Return every entry below word for word and leave out any picture.
=====
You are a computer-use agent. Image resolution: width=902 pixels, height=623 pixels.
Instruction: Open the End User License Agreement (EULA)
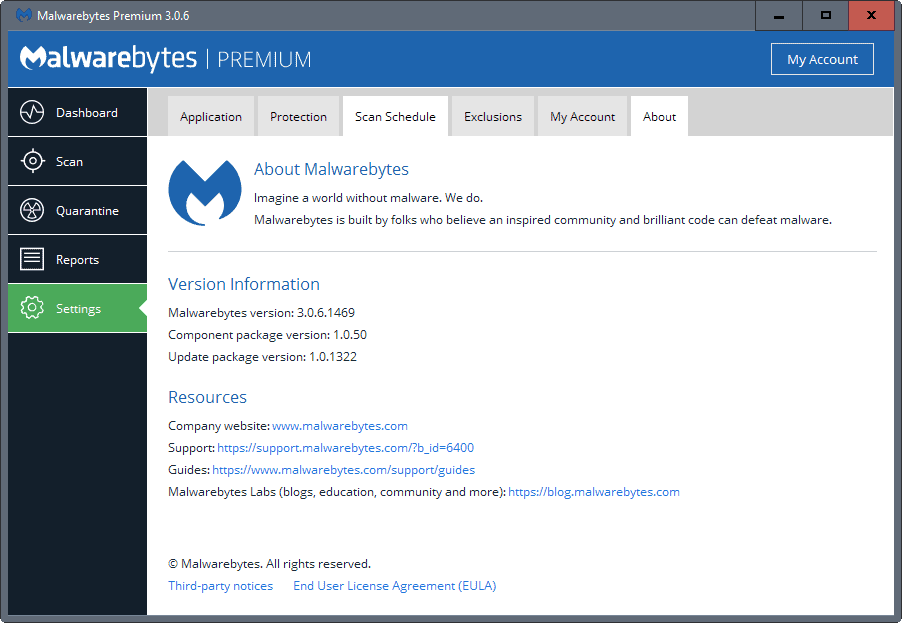394,585
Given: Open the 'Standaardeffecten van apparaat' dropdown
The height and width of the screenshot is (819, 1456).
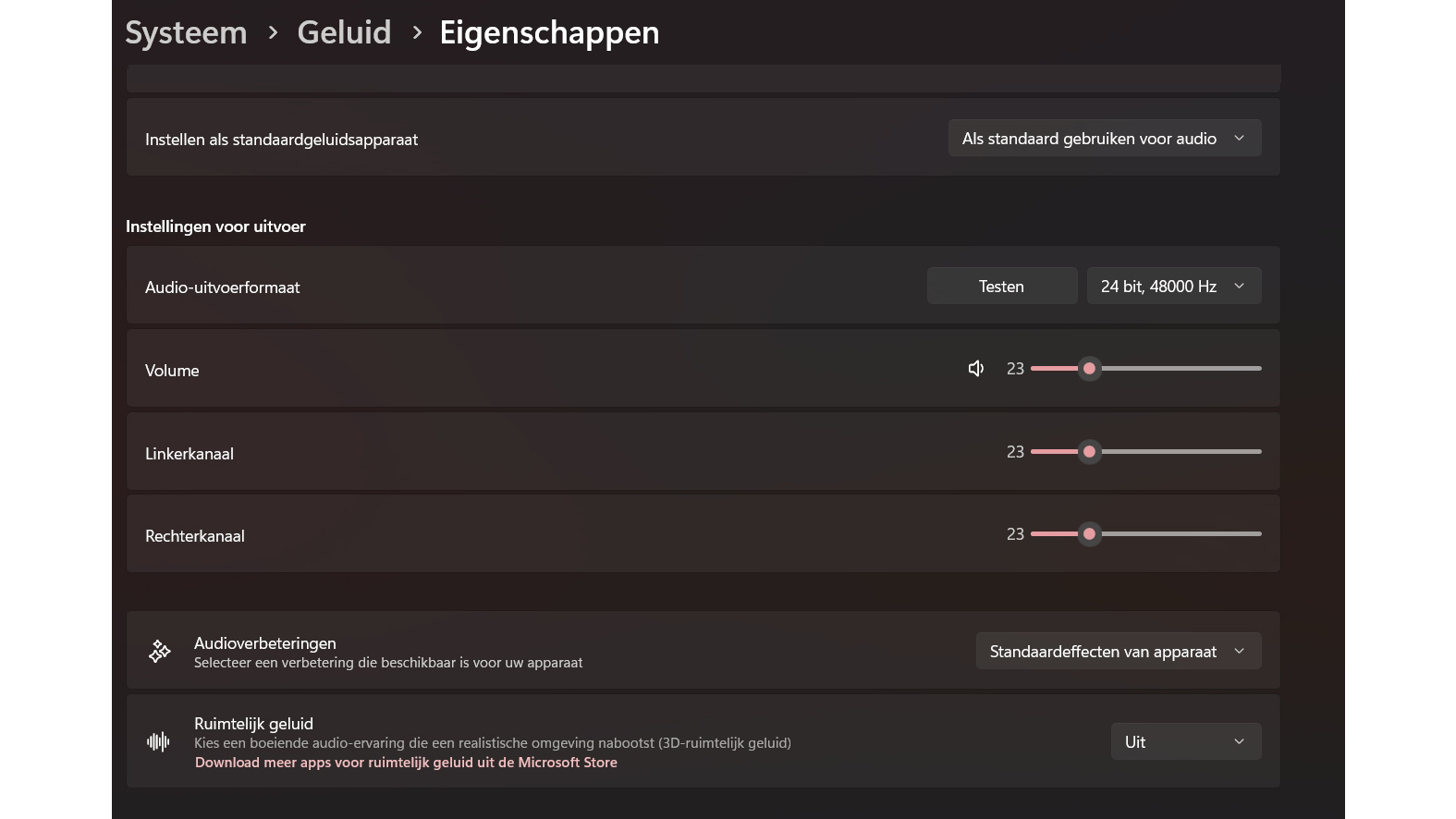Looking at the screenshot, I should pyautogui.click(x=1118, y=651).
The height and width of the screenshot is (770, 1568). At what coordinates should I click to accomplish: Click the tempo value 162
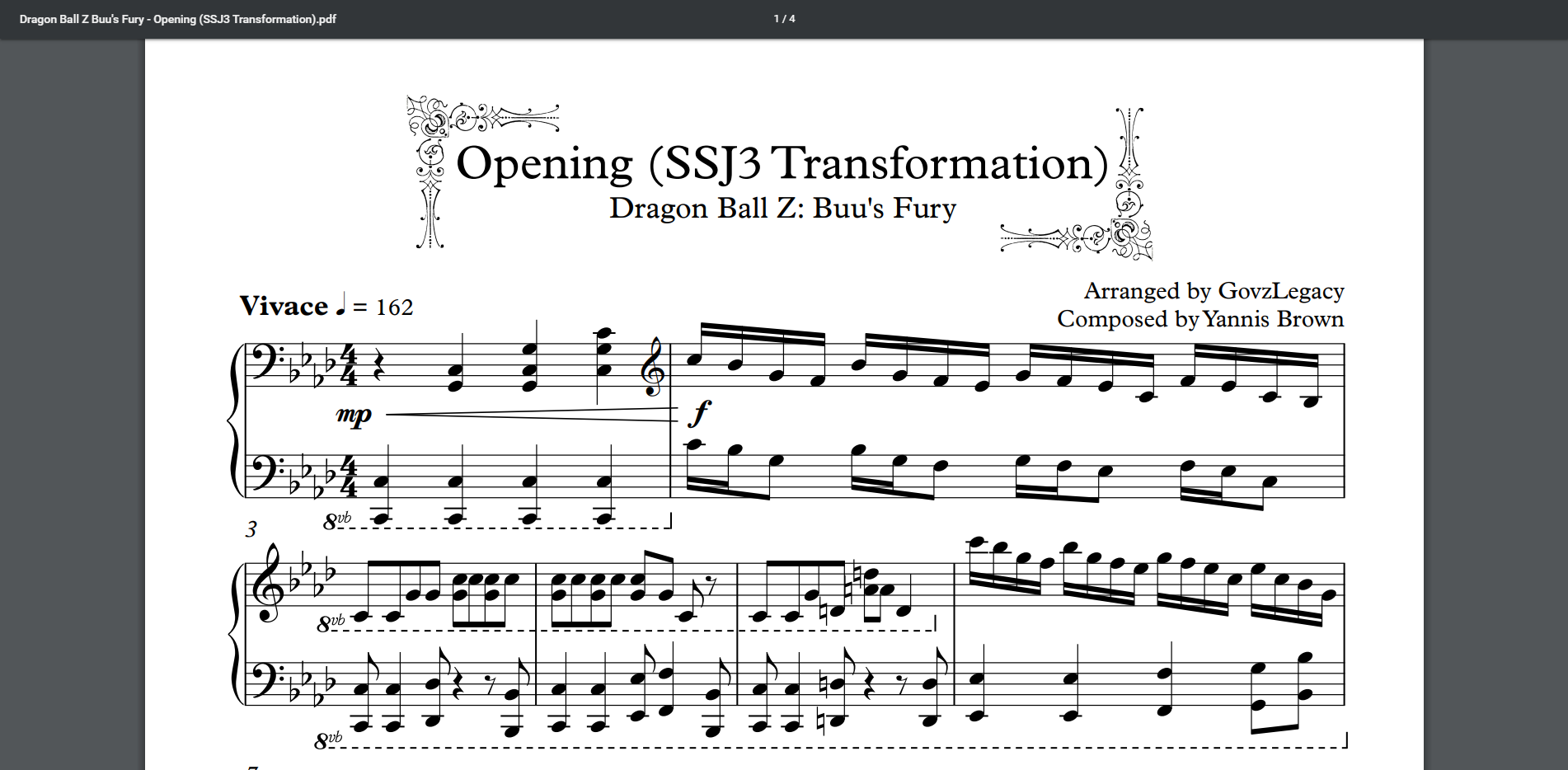coord(394,308)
=====
*EXPECTED OUTPUT*:
You are a computer-use agent. Image resolution: width=902 pixels, height=623 pixels.
Instruction: Open the End User License Agreement (EULA)
394,585
Given: Open the 'Standaardeffecten van apparaat' dropdown
The height and width of the screenshot is (819, 1456).
Looking at the screenshot, I should pyautogui.click(x=1118, y=651).
The height and width of the screenshot is (770, 1568). At what coordinates should I click to accomplish: Click the tempo value 162
coord(394,308)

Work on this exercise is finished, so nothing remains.